INPUT FOR THIS TASK:
- - - -

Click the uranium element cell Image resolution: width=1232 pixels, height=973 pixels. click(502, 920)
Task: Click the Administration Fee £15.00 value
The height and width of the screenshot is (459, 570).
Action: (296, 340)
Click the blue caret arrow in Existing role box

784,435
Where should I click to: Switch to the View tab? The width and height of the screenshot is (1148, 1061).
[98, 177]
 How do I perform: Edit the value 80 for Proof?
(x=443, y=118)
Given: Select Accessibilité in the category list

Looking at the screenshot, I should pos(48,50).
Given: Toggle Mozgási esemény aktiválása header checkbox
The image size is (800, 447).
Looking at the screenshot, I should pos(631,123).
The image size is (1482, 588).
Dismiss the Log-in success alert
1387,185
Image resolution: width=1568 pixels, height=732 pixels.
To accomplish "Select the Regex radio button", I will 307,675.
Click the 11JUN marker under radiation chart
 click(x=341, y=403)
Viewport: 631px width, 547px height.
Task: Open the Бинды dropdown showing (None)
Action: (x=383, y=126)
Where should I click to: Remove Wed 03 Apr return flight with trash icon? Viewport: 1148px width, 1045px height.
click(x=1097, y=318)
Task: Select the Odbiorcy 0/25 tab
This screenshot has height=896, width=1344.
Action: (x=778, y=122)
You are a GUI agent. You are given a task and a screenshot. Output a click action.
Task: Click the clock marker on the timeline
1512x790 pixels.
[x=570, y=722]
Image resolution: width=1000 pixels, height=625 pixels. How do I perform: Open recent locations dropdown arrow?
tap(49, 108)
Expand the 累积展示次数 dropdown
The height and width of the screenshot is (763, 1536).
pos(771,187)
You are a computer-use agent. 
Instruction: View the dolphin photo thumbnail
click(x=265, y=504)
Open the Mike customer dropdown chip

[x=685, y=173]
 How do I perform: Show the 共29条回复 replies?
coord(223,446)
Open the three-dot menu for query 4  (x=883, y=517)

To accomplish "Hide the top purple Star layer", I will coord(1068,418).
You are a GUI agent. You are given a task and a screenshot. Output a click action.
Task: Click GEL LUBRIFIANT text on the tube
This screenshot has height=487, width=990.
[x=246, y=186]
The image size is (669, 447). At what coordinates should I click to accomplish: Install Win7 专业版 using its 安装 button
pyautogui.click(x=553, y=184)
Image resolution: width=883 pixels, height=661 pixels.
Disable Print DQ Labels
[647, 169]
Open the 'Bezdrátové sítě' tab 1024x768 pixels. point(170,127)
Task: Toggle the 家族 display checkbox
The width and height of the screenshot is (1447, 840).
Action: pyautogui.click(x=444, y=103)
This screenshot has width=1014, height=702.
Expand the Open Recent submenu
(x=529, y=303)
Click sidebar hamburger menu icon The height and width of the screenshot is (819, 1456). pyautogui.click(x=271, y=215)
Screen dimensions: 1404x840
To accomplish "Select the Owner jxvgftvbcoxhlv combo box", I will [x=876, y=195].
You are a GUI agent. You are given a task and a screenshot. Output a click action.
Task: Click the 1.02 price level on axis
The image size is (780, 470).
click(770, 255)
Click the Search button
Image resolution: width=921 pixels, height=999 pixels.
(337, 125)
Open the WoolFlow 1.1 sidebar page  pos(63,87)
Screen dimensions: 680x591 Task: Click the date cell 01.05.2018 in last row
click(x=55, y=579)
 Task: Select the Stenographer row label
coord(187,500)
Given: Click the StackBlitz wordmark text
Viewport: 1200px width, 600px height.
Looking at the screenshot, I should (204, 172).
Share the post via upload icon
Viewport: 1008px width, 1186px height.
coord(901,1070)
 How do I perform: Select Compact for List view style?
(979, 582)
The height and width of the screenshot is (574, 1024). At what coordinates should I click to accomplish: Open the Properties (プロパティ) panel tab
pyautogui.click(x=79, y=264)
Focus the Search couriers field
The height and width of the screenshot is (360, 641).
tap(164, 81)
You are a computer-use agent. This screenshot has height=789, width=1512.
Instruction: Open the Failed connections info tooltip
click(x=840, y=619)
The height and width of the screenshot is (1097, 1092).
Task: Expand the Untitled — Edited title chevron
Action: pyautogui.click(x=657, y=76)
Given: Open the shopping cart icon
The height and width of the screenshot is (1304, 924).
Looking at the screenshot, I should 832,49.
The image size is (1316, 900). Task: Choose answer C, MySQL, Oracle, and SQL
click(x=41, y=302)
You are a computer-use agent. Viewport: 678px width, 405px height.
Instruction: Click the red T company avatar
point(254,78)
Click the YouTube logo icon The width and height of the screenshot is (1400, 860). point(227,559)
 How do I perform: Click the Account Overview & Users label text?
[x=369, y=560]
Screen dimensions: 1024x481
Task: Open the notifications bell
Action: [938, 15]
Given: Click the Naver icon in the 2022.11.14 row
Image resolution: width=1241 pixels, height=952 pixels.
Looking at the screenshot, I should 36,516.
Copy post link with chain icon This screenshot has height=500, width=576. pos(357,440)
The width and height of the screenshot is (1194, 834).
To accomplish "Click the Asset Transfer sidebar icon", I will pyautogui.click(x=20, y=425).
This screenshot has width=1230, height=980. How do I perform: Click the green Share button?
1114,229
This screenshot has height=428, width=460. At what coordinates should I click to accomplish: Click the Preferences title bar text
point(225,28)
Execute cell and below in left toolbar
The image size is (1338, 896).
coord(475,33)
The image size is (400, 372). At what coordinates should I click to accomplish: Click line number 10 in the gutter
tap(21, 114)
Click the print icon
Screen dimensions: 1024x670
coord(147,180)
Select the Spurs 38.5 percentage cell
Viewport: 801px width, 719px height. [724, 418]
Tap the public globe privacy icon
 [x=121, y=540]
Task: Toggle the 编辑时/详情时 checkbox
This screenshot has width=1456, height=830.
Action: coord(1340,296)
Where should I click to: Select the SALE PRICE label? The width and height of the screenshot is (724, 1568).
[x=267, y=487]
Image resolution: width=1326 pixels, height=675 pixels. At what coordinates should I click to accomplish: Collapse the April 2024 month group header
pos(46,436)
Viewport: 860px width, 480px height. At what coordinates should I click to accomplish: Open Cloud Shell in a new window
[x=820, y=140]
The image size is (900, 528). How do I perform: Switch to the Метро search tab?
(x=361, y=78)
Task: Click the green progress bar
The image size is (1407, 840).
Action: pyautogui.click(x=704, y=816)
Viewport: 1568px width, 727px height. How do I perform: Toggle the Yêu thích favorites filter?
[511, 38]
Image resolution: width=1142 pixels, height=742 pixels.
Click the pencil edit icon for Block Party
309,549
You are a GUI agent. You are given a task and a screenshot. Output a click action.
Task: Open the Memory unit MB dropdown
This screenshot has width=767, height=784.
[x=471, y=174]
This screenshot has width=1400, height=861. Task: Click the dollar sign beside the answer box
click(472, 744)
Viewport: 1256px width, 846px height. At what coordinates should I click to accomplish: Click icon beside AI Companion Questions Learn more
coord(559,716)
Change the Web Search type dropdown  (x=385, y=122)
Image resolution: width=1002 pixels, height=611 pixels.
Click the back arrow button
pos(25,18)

- - - -

WHAT TO PRODUCE:
Update the lines above by replacing every occurrence of "Image resolution" with "Display size". Leave everything else unchanged.

EXERCISE SOLUTION:
Click the uranium element cell Display size: width=1232 pixels, height=973 pixels. click(502, 920)
Task: Click the Administration Fee £15.00 value
The height and width of the screenshot is (459, 570).
Action: (296, 340)
Click the blue caret arrow in Existing role box

784,435
Where should I click to: Switch to the View tab? The width and height of the screenshot is (1148, 1061).
[98, 177]
 How do I perform: Edit the value 80 for Proof?
(x=443, y=118)
Given: Select Accessibilité in the category list

Looking at the screenshot, I should pos(48,50).
Given: Toggle Mozgási esemény aktiválása header checkbox
The image size is (800, 447).
Looking at the screenshot, I should pos(631,123).
The image size is (1482, 588).
Dismiss the Log-in success alert
1387,185
Display size: width=1568 pixels, height=732 pixels.
To accomplish "Select the Regex radio button", I will 307,675.
Click the 11JUN marker under radiation chart
 click(x=341, y=403)
Viewport: 631px width, 547px height.
Task: Open the Бинды dropdown showing (None)
Action: (x=383, y=126)
Where should I click to: Remove Wed 03 Apr return flight with trash icon? Viewport: 1148px width, 1045px height.
click(x=1097, y=318)
Task: Select the Odbiorcy 0/25 tab
This screenshot has height=896, width=1344.
Action: (x=778, y=122)
You are a GUI agent. You are given a task and a screenshot. Output a click action.
Task: Click the clock marker on the timeline
1512x790 pixels.
[x=570, y=722]
Display size: width=1000 pixels, height=625 pixels. How do I perform: Open recent locations dropdown arrow?
tap(49, 108)
Expand the 累积展示次数 dropdown
The height and width of the screenshot is (763, 1536).
pos(771,187)
You are a computer-use agent. 
Instruction: View the dolphin photo thumbnail
click(x=265, y=504)
Open the Mike customer dropdown chip

[x=685, y=173]
 How do I perform: Show the 共29条回复 replies?
coord(223,446)
Open the three-dot menu for query 4  (x=883, y=517)

To accomplish "Hide the top purple Star layer", I will coord(1068,418).
You are a GUI agent. You are given a task and a screenshot. Output a click action.
Task: Click GEL LUBRIFIANT text on the tube
This screenshot has height=487, width=990.
[x=246, y=186]
The image size is (669, 447). At what coordinates should I click to accomplish: Install Win7 专业版 using its 安装 button
pyautogui.click(x=553, y=184)
Display size: width=883 pixels, height=661 pixels.
Disable Print DQ Labels
[647, 169]
Open the 'Bezdrátové sítě' tab 1024x768 pixels. point(170,127)
Task: Toggle the 家族 display checkbox
The width and height of the screenshot is (1447, 840).
Action: pyautogui.click(x=444, y=103)
This screenshot has width=1014, height=702.
Expand the Open Recent submenu
(x=529, y=303)
Click sidebar hamburger menu icon The height and width of the screenshot is (819, 1456). pyautogui.click(x=271, y=215)
Screen dimensions: 1404x840
To accomplish "Select the Owner jxvgftvbcoxhlv combo box", I will [x=876, y=195].
You are a GUI agent. You are given a task and a screenshot. Output a click action.
Task: Click the 1.02 price level on axis
The image size is (780, 470).
click(770, 255)
Click the Search button
Display size: width=921 pixels, height=999 pixels.
(337, 125)
Open the WoolFlow 1.1 sidebar page  pos(63,87)
Screen dimensions: 680x591 Task: Click the date cell 01.05.2018 in last row
click(x=55, y=579)
 Task: Select the Stenographer row label
coord(187,500)
Given: Click the StackBlitz wordmark text
Viewport: 1200px width, 600px height.
Looking at the screenshot, I should (204, 172).
Share the post via upload icon
Viewport: 1008px width, 1186px height.
coord(901,1070)
 How do I perform: Select Compact for List view style?
(979, 582)
The height and width of the screenshot is (574, 1024). At what coordinates should I click to accomplish: Open the Properties (プロパティ) panel tab
pyautogui.click(x=79, y=264)
Focus the Search couriers field
The height and width of the screenshot is (360, 641).
tap(164, 81)
You are a computer-use agent. This screenshot has height=789, width=1512.
Instruction: Open the Failed connections info tooltip
click(x=840, y=619)
The height and width of the screenshot is (1097, 1092).
Task: Expand the Untitled — Edited title chevron
Action: pyautogui.click(x=657, y=76)
Given: Open the shopping cart icon
The height and width of the screenshot is (1304, 924).
Looking at the screenshot, I should 832,49.
The image size is (1316, 900). Task: Choose answer C, MySQL, Oracle, and SQL
click(x=41, y=302)
You are a computer-use agent. Viewport: 678px width, 405px height.
Instruction: Click the red T company avatar
point(254,78)
Click the YouTube logo icon The width and height of the screenshot is (1400, 860). point(227,559)
 How do I perform: Click the Account Overview & Users label text?
[x=369, y=560]
Screen dimensions: 1024x481
Task: Open the notifications bell
Action: [938, 15]
Given: Click the Naver icon in the 2022.11.14 row
Display size: width=1241 pixels, height=952 pixels.
Looking at the screenshot, I should 36,516.
Copy post link with chain icon This screenshot has height=500, width=576. pos(357,440)
The width and height of the screenshot is (1194, 834).
To accomplish "Click the Asset Transfer sidebar icon", I will pyautogui.click(x=20, y=425).
This screenshot has width=1230, height=980. How do I perform: Click the green Share button?
1114,229
This screenshot has height=428, width=460. At what coordinates should I click to accomplish: Click the Preferences title bar text
point(225,28)
Execute cell and below in left toolbar
The image size is (1338, 896).
coord(475,33)
The image size is (400, 372). At what coordinates should I click to accomplish: Click line number 10 in the gutter
tap(21, 114)
Click the print icon
Screen dimensions: 1024x670
coord(147,180)
Select the Spurs 38.5 percentage cell
Viewport: 801px width, 719px height. [724, 418]
Tap the public globe privacy icon
 [x=121, y=540]
Task: Toggle the 编辑时/详情时 checkbox
This screenshot has width=1456, height=830.
Action: coord(1340,296)
Where should I click to: Select the SALE PRICE label? The width and height of the screenshot is (724, 1568).
[x=267, y=487]
Display size: width=1326 pixels, height=675 pixels. At what coordinates should I click to accomplish: Collapse the April 2024 month group header
pos(46,436)
Viewport: 860px width, 480px height. At what coordinates should I click to accomplish: Open Cloud Shell in a new window
[x=820, y=140]
The image size is (900, 528). How do I perform: Switch to the Метро search tab?
(x=361, y=78)
Task: Click the green progress bar
The image size is (1407, 840).
Action: pyautogui.click(x=704, y=816)
Viewport: 1568px width, 727px height. How do I perform: Toggle the Yêu thích favorites filter?
[511, 38]
Display size: width=1142 pixels, height=742 pixels.
Click the pencil edit icon for Block Party
309,549
You are a GUI agent. You are given a task and a screenshot. Output a click action.
Task: Open the Memory unit MB dropdown
This screenshot has width=767, height=784.
[x=471, y=174]
This screenshot has width=1400, height=861. Task: Click the dollar sign beside the answer box
click(472, 744)
Viewport: 1256px width, 846px height. At what coordinates should I click to accomplish: Click icon beside AI Companion Questions Learn more
coord(559,716)
Change the Web Search type dropdown  (x=385, y=122)
Display size: width=1002 pixels, height=611 pixels.
Click the back arrow button
pos(25,18)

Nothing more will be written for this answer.